To ensure long-term sustainability and usefulness to investigate adverse events following new vaccine introductions in low and middle-income countries, the network needs to be strengthened with additional sites and integrated into national health systems.” 

Comment: This surveillance is through South America. What if children are vaccinated and develop serious complications, but have no access to advanced medical care?

5. Vaccine failure

March 26, 2014 – Journal: Clinical Infectious Disease (abstract)

Outbreak of Measles Among Persons With Prior Evidence of Immunity, New York City 2011
From the full article:

Vaccination with2 doses of MMR vaccine is highly effective and is a proxy for immunity to measles.”

This is a report on an outbreak of measles in NYC in 2011 where a fully vaccinated index patient transmitted measles infection to 4 contacts WHO ALSO had “presumptive evidence of measles immunity” (meaning they had had 2 MMR vaccines.)

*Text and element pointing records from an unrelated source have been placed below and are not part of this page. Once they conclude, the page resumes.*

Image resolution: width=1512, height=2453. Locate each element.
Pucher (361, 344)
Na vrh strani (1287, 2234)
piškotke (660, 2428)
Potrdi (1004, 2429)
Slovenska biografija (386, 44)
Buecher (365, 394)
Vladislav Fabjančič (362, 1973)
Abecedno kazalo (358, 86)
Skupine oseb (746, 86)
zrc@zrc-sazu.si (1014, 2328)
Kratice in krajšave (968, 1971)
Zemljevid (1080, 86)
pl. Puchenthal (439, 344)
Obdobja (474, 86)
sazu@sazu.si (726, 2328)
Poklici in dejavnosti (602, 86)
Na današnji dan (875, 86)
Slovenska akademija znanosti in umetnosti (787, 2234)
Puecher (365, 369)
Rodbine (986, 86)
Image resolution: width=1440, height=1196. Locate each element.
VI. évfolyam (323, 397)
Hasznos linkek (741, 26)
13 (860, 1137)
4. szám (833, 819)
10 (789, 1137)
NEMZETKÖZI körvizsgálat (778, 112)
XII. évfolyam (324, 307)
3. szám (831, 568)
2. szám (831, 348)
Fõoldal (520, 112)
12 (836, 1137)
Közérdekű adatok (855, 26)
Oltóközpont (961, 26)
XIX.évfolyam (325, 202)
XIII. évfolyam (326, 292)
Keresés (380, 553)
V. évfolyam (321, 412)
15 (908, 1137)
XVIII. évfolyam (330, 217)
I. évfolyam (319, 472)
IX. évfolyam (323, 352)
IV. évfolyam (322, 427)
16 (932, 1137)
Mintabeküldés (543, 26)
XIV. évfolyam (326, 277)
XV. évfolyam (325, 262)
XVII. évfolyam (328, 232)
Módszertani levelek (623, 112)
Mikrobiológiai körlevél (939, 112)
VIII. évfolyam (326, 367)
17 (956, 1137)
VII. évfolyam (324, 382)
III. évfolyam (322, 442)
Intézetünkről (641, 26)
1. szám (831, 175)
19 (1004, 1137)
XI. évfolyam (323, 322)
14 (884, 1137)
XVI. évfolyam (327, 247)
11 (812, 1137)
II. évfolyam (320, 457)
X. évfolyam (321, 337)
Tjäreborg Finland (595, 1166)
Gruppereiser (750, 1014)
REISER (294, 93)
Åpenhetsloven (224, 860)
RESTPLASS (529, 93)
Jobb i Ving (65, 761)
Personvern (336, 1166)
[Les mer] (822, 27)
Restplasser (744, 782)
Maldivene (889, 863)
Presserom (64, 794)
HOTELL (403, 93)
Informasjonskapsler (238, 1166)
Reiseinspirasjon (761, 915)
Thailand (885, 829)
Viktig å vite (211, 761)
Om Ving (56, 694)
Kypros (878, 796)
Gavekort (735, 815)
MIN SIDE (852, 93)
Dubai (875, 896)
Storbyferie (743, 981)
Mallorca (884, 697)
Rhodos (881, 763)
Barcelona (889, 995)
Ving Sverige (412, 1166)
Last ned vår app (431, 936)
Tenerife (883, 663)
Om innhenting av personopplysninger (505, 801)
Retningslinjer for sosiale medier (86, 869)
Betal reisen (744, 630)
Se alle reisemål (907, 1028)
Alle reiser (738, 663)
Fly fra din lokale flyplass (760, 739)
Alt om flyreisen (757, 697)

Conclusion: This outbreak underscores the need for thorough epidemiologic and laboratory investigation of suspected cases of measles regardless of vaccination status.

December 30, 2015 – Journal: Clinical Infectious Disease (full text)

Measles Virus Neutralizing Antibody Response, Cell-Mediated Immunity, and Immunoglobulin G Antibody Avidity Before and After Receipt of a Third Dose of Measles, Mumps, and Rubella Vaccine in Young Adults 

Most subjects were seropositive before receipt of the third MMR, and very few had a secondary immune response after the third MMR. Similarly, additional analysis showed minimal qualitative improvement in the immune response after the third MMR injections. We did not find compelling data to support a routine third dose of MMR vaccine.”  

Comment: And yet, they are now advocating for a third dose – AND if your child got a dose of MMR before 1yr, it “doesn’t count” and must be given another.